Franken was a writer and a regular on NBC's "Saturday Night Live" but, more to his point, starred in and produced an NBC prime-time sitcom called "LateLine," a "Nightline" spoof that lasted for about 19 episodes in the late 1990s.
(Franken played a vain reporter, and Robert Foxworth played "LateLine" anchor Pearce McKenzie. And, in one of those incredible coincidences that make covering TV so meaningful, one of the best episodes guest-starred Conan O'Brien, then host of "Late Night with Conan O'Brien.")
During Thursday's hearing about a proposed deal, in which Comcast would acquire majority control of General Electric-owned NBC Universal, Comcast chief executive Brian Roberts promised the distinguished subcommittee that the merger would "accelerate a truly amazing digital future for consumers" and create a "more creative and innovative company that will meet customer demands."

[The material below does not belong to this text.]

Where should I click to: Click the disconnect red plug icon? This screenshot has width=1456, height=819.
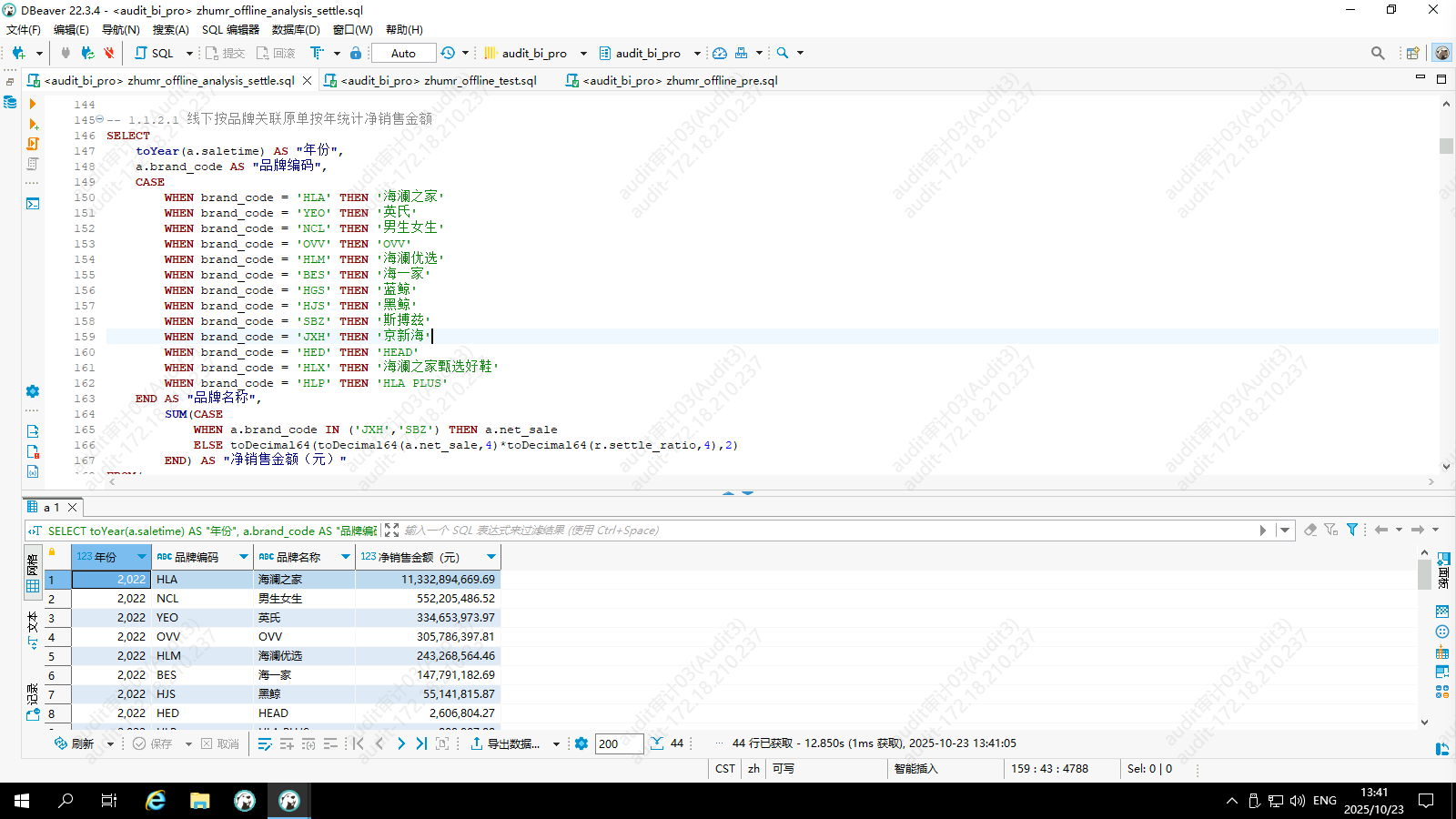(x=109, y=53)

"Our success will stimulate our competitors to be more innovative, too. So this joint venture should be good for consumers, innovation and competition," Roberts said. Seriously.
Jeff Zucker, NBC Universal's chief executive, said: "Why is this transaction good for NBC Universal, for the U.S. economy and for the consumers we serve? My answer can be captured in two words: investment and innovation, both of which I believe are essential if we are to remain a vigorous competitor in the 21st-century media market and a growing source of high-wage jobs in an economy starved for employment."
Franken said that similar promises were made by NBC when the network was involved in the early 1990s in an effort to get rid of federal regulations that prohibited broadcast networks from owning most of the programming they put on the air. The result of losing the rules, he said, was the choking of the independent TV production community.
"Today, if an independent producer wants to get its show on a network's schedule, it's a routine practice for the network to demand at least part ownership of the show," Franken said. Before the senator formerly known as Stuart Smalley gave them the once-over, NBC and Comcast execs had been "grilled" on the merger at a House hearing in the morning.
Rep. Mike Rogers (R-Mich.), for instance, said he wanted to address "my friends at NBC," saying, "I have an opening for a constituent humorist specialist. If Conan would call my office, we could probably arrange to help you all out in any way we can possibly do that." He then yielded to the chairman, Rep. Rick Boucher (D-Va.), while Roberts and Zucker smirked.
Rep. Jay Inslee (D -Wash.), on the other hand, got tough: "We're here to talk about control of America's most precious asset, and that, of course, is Tina Fey."
Can someone explain to me why politicians become fawning serfs when they smell even the slightest whiff of Hollywood in the nation's capital?